The article emphasizes "causal question precedes statistical model" as the common foundation of all three causal-inference schools: econometrics' identification, epidemiology's target trial protocol, and ML's estimand-aware learning.

This module lets a user declare a causal question in one place, then automatically:

  1. Identify the appropriate research design (IV / DiD / RD / backdoor).
  2. Suggest the right StatsPAI estimator.
  3. Run the analysis and attach diagnostics + sensitivity.
  4. Produce a reproducible Methods paragraph.

import statspai as sp q = sp.causal_question( ... treatment="minimum_wage_hike", ... outcome="employment", ... estimand="ATT", ... design="policy_shock", ... data=df, ... time_structure="panel", ... covariates=["industry", "skill"], ... ) q.identify() r = q.estimate() q.report()

CausalQuestion dataclass

Pre-registered causal question declaration.

Fields map directly onto the Target Trial Protocol (Hernán 2016) and the "PICOTS + identification" rubric the article describes.

save

save(filename, *, fmt: str = 'auto', note: str = '') -> 'Path'

Save the question to a pre-registration file.

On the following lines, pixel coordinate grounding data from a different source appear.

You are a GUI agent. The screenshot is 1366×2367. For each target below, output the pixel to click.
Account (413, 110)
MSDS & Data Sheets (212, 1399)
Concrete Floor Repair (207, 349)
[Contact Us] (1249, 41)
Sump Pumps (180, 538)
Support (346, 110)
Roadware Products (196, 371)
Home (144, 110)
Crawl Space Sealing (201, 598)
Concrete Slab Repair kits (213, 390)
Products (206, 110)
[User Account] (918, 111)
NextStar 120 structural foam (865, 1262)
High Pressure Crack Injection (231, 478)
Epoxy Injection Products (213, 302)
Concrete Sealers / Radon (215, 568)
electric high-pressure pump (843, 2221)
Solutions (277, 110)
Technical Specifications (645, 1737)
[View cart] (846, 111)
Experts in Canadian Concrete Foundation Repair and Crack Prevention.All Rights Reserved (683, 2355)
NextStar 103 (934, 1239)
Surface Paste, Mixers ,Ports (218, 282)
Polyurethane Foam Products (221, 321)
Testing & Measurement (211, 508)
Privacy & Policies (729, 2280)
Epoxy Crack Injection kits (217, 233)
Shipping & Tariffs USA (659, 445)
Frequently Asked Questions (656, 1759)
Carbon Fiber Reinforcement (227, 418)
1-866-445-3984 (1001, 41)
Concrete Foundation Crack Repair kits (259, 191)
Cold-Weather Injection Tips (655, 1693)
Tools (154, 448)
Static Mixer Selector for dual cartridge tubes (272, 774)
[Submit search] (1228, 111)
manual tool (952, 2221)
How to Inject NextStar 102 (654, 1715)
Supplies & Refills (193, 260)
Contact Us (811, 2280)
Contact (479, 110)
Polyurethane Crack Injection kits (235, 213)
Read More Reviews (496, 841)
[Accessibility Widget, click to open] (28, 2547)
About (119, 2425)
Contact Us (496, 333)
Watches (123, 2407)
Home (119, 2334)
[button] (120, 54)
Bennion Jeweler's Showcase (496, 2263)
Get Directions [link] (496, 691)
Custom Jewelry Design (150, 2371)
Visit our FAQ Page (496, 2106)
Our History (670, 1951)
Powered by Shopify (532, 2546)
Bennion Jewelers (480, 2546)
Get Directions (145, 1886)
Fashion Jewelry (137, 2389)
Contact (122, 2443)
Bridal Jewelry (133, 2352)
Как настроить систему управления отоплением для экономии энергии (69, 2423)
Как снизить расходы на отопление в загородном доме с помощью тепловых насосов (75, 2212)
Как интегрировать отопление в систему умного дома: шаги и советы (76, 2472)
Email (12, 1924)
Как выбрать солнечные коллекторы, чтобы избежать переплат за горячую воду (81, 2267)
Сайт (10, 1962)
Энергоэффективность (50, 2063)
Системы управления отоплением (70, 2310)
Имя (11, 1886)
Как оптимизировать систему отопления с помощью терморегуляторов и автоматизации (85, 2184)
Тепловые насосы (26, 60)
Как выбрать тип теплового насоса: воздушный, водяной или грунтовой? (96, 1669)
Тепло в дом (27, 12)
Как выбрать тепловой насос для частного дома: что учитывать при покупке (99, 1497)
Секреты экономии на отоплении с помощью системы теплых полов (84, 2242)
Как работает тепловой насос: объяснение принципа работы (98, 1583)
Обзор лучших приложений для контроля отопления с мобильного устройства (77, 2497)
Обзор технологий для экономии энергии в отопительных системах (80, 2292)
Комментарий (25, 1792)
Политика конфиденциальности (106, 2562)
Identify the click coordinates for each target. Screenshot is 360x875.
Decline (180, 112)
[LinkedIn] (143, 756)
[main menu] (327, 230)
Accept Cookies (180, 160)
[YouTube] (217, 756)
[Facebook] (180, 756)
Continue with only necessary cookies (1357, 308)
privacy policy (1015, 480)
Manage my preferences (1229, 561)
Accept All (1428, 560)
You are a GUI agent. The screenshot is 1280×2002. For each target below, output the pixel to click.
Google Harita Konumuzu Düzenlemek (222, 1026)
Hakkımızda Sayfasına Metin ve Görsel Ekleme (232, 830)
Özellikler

See :func:statspai.question.preregister.preregister for details.

load classmethod

load(filename) -> 'CausalQuestion'

Load a CausalQuestion from a preregistration file.

to_yaml

to_yaml() -> str

Render the question as a YAML string (no file I/O).

identify

identify() -> IdentificationPlan

Choose an estimator based on the declared design / estimand.

estimate

estimate(**kwargs) -> EstimationResult

Execute the identification plan against self.data.

report

report(fmt: str = 'markdown') -> str

Render a Methods + Results narrative.

paper

paper(*, fmt: str = 'markdown', output_path: Optional[str] = None, dag: Any = None, include_robustness: bool = True, cite: bool = True, reviewer_mode: bool = False)

Build a full :class:PaperDraft from this declared question.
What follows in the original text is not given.